"MUI cuma bisa mengharamkan"
"Dikit-dikit haram, dikit-dikit haram, membebani uang negara aja"
"Susah kalo kemajuan zaman dihalangi fikih abad pertengahan"
"Ulama kok ngomong di luar kapasitasnya"
Ungkapan-ungkapan di atas saya baca di kolom komentar postingan seorang Cangkemiawan Muslim yang mengritik (atau menghujat) keputusan Ijtima' Ulama Komisi Fatwa MUI terkait Cryptocurrencies (mata uang crypto) beberapa waktu yang lalu.

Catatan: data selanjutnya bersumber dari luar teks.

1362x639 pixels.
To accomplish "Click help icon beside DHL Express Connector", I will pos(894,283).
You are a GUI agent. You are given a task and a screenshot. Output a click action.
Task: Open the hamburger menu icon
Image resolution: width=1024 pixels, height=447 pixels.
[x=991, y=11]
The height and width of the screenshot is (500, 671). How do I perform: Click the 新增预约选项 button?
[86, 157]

Saya paham bahwa manusia selalu memusuhi apa yang ia tidak ketahui. Pembahasan fikih memang terlalu rumit karena literatur yang harus dibaca itu banyak, aturan-aturan yang perlu diperhatikan juga sangat banyak. Maka jalan pintas yang paling mudah ya cukup bilang itu produk "abad pertengahan" dan ditinggalkan. Udah, Selesai.
Di foto ini (lihat foto atas) adalah satu penggalan Fatwa dari Dewan Syariah Nasional-MUI terkait Sukuk (obligasi).

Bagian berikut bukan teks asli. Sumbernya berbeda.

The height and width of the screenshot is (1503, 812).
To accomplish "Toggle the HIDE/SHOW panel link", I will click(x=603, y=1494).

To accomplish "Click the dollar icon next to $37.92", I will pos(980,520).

Obligasi yang berdasarkan atas hutang sudah diharamkan karena mengandung unsur Riba. Padahal surat berharga itu dibutuhkan baik oleh Pemerintah untuk mendapatkan dana maupun oleh masyarakat untuk jadi instrumen investasi. Lalu apa solusinya?
Ulama terus melakukan kajian. Kajian tentang obligasi ini sudah dimulai sejak tahun 2002, dengan dirilisnya Fatwa no. 32 tentang Obligasi Syariah.

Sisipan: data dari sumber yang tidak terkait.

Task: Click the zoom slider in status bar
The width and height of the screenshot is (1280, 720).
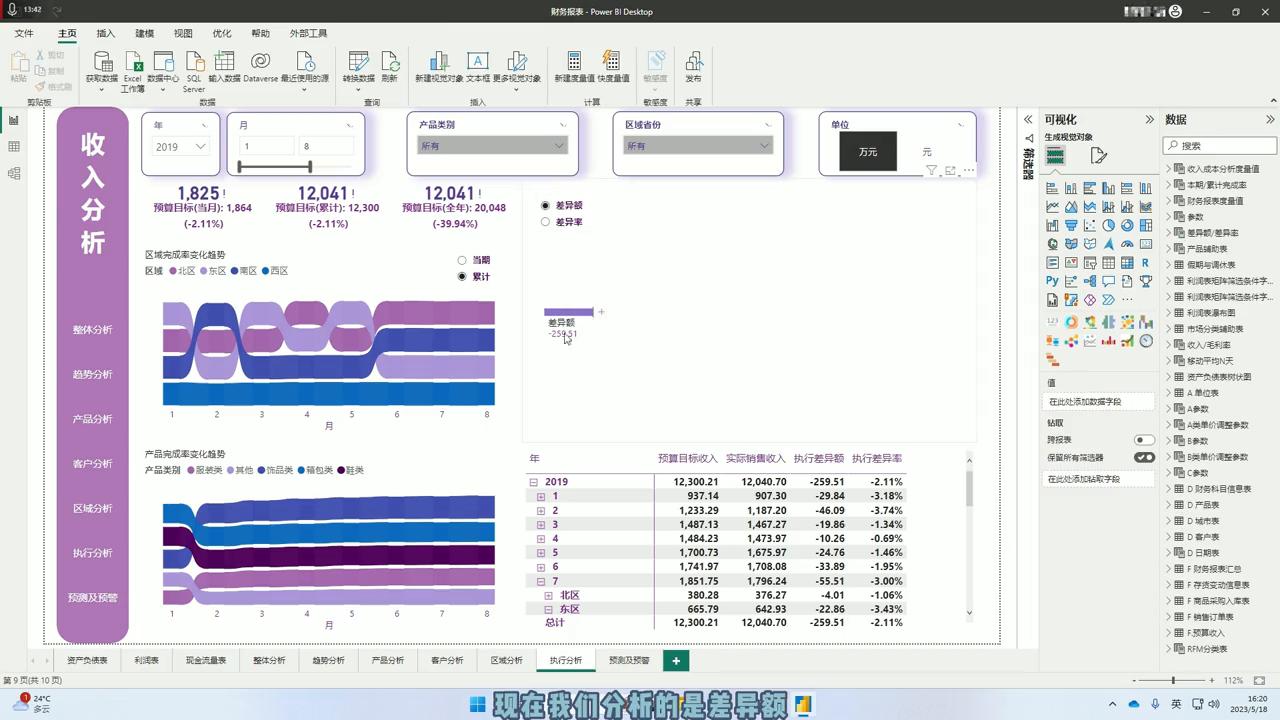Action: pyautogui.click(x=1172, y=680)
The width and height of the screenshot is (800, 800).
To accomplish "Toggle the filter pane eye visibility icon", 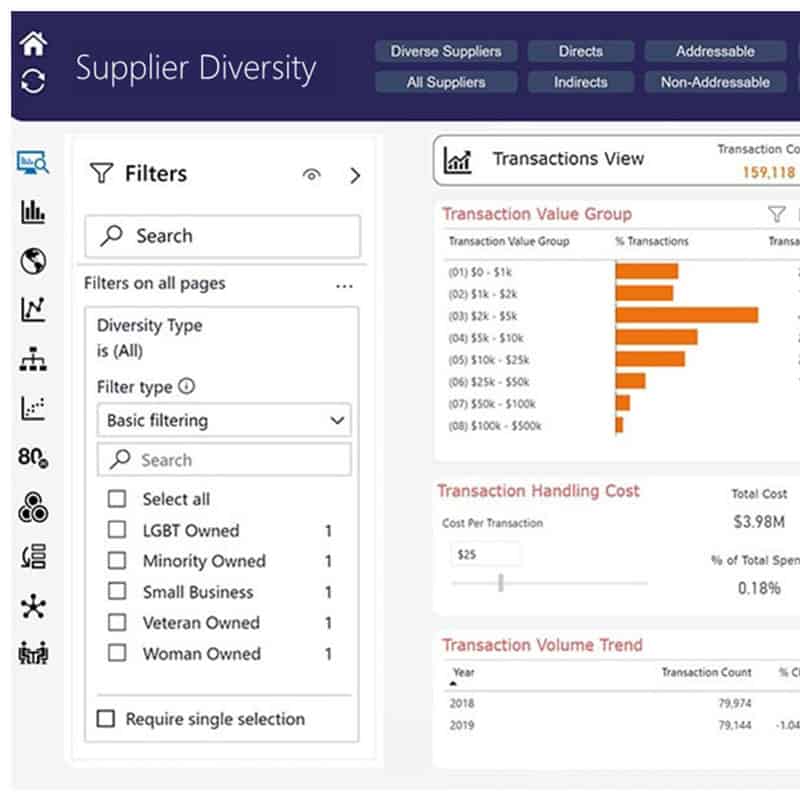I will [x=312, y=175].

Namun kajian tidak berhenti di situ, pada tahun 2004 dirilis Fatwa No. 40 tentang Obligasi Syariah Ijarah.
Lalu 2008 istilah "Obligasi Syariah" diubah menjadi Surat Berharga Syariah Negara (SBSN) dengan dirilisnya Fatwa no. 69 untuk melengkapi ketentuan dari fatwa-fatwa sebelumnya.
Kajian tidak berhenti di situ.
2010 dirilis lagi Fatwa no. 76 tentang SBSN Ijarah Asset to be Leased.
Kemudian 2014 dirilis lagi Fatwa no. 95 tentang SBSN Wakalah.
Tahun 2019 dirilis Fatwa no. 127 tentang Sukuk Wakalah bil Istitsmar dan Fatwa No. 130 tentang Sukuk Wakaf.
Dan terakhir, pada 2020 lalu dirilis Fatwa no. 137 tentang Sukuk yang memuat intisari dari sejumlah fatwa sebelumnya (lihat foto atas).
Para ulama mengerti bahwa fatwa haram saja tidak memberikan apa-apa selain pelarangan, maka mereka kemudian memberikan solusi agar manfaatnya bisa didapatkan tapi dengan tetap terhindar dari hal-hal yang haram.
Salah satu solusinya adalah yang anda lihat di foto atas, sebagai pengganti Obligasi yang berdasarkan atas hutang maka DSN-MUI memberikan sejumlah alternatif yang bisa digunakan. Kajiannya pun dilakukan sejak tahun 2002 hingga 2020.
Perlu diketahui juga bahwa satu fatwa itu dikaji oleh lebih dari 100 orang yang berasal dari berbagai latar belakang disiplin ilmu. Tidak semuanya faqih (ahli fiqih), karena sebagian mereka juga ada yang ahli hadits, ahli ekonomi, ahli pasar modal dan ahli dalam bidangnya masing-masing.
Terakhir, ingatlah kata Rasulullah:
إنما شفاء العي السؤال
"Obat dari Kebodohan adalah bertanya."